Die Hygiene-Ampel von NRW und die neue Lebensmittel-Kontrollverordnung der EU sind nur zwei aktuelle Beispiele, wie sich das Lebensmittelrecht auf das deutsche Handwerk auswirkt. Ein Ausblick.

Allen Rufen nach Bürokratie-Abbau zum Trotz: Die Flut von Vorschriften, die Handwerker beachten müssen, nimmt immer weiter zu – auch und gerade für die lebensmittelverarbeitenden Betriebe. Bäcker verbringen gefühlt inzwischen fast mehr Zeit im Büro als in ihrer Backstube. In NRW ist beispielsweise kürzlich das Gesetz über die Hygiene-Ampel beschlossen worden. Bäckereien und Metzgereien müssen also demnächst mit einer Plakette in Ampelfarben die Ergebnisse der amtlichen Lebensmittelkontrolle öffentlich machen.

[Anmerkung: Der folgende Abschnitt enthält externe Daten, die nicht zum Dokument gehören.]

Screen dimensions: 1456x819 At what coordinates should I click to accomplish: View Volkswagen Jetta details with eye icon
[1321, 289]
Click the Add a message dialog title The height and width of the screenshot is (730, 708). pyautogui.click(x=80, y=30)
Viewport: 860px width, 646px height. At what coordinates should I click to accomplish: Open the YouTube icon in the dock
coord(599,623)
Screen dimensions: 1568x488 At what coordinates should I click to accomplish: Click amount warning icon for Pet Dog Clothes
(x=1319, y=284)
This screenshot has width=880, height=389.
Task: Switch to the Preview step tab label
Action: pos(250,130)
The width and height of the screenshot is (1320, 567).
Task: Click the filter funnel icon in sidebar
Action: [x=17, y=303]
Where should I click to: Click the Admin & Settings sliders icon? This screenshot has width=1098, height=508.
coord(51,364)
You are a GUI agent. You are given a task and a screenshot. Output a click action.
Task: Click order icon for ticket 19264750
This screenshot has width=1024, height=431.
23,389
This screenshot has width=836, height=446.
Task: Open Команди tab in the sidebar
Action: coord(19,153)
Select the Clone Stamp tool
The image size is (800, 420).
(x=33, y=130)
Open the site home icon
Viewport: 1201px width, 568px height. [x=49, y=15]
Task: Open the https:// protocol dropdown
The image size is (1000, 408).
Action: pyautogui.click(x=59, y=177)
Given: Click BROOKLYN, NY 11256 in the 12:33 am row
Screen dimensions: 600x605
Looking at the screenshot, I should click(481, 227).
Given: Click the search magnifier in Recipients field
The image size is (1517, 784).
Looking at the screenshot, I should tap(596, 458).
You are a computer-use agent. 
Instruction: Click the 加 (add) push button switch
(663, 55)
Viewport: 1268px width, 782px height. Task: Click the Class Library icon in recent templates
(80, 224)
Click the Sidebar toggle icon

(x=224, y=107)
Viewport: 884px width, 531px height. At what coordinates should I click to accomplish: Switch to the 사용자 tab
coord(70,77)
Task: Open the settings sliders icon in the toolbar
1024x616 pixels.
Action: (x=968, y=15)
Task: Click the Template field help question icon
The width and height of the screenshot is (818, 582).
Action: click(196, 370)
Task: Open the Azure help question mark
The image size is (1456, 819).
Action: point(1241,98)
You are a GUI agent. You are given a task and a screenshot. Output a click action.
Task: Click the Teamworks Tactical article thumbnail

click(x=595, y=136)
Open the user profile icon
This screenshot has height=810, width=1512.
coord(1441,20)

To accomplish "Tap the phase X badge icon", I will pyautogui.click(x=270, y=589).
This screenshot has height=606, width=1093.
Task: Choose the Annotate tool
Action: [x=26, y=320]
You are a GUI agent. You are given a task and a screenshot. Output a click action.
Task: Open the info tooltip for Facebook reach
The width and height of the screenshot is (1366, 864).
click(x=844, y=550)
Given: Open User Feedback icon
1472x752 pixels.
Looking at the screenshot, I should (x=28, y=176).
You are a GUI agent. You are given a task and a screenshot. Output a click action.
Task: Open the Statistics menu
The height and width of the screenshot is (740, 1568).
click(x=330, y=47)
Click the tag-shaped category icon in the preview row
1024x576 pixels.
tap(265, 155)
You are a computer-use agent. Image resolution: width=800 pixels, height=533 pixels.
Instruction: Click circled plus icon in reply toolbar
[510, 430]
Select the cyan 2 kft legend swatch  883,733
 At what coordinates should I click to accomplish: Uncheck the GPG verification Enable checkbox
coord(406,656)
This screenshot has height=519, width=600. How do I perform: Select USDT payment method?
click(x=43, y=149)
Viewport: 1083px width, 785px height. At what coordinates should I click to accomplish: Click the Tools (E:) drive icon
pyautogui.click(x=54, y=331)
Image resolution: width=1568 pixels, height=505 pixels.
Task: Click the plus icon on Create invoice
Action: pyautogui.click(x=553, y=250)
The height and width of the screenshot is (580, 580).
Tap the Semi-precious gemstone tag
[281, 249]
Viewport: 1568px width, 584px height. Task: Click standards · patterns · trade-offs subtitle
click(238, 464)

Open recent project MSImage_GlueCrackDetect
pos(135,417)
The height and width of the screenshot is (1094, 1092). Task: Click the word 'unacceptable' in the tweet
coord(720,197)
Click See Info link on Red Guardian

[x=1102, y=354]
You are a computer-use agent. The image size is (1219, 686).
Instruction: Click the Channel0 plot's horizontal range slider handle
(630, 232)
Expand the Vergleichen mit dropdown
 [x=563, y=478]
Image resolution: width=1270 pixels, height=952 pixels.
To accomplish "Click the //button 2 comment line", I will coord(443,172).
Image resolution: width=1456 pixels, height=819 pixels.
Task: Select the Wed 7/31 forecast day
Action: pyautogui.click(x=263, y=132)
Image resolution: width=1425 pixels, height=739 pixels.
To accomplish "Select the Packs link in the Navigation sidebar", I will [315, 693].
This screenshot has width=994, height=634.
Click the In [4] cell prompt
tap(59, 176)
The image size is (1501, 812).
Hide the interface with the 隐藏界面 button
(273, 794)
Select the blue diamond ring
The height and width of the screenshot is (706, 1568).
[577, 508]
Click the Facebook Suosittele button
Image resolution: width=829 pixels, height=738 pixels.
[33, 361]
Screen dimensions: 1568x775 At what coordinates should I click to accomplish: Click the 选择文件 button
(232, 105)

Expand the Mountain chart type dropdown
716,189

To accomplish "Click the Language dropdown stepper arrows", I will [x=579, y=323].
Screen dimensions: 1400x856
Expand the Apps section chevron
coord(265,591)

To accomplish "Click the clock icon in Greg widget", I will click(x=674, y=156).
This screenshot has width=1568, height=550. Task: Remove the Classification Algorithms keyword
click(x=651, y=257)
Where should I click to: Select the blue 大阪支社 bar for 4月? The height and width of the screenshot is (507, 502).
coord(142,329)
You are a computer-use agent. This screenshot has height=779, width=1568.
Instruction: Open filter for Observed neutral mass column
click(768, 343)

Ein anderes Beispiel ist die Lebensmittel-Informationsverordnung: Seit Dezember 2016 müssen in der gesamten EU verpackte Lebensmittel mit einer Nährstofftabelle gekennzeichnet werden. Das Handwerk setzt sich dafür ein, dass zugunsten seiner Betriebe, also etwa für Bäckerplätzchen, Ausnahmen gelten. "Über den Umfang einer Ausnahmeregelung für Handwerker nach dem Anhang V Ziffer 19 der Lebensmittel-Informationsverordnung wird noch gestritten", weiß Rechtsanwalt Dr. Matthias Wiemers, Experte für Lebensmittelrecht und Geschäftsführer der Handwerkskammer Frankfurt- Rhein-Main.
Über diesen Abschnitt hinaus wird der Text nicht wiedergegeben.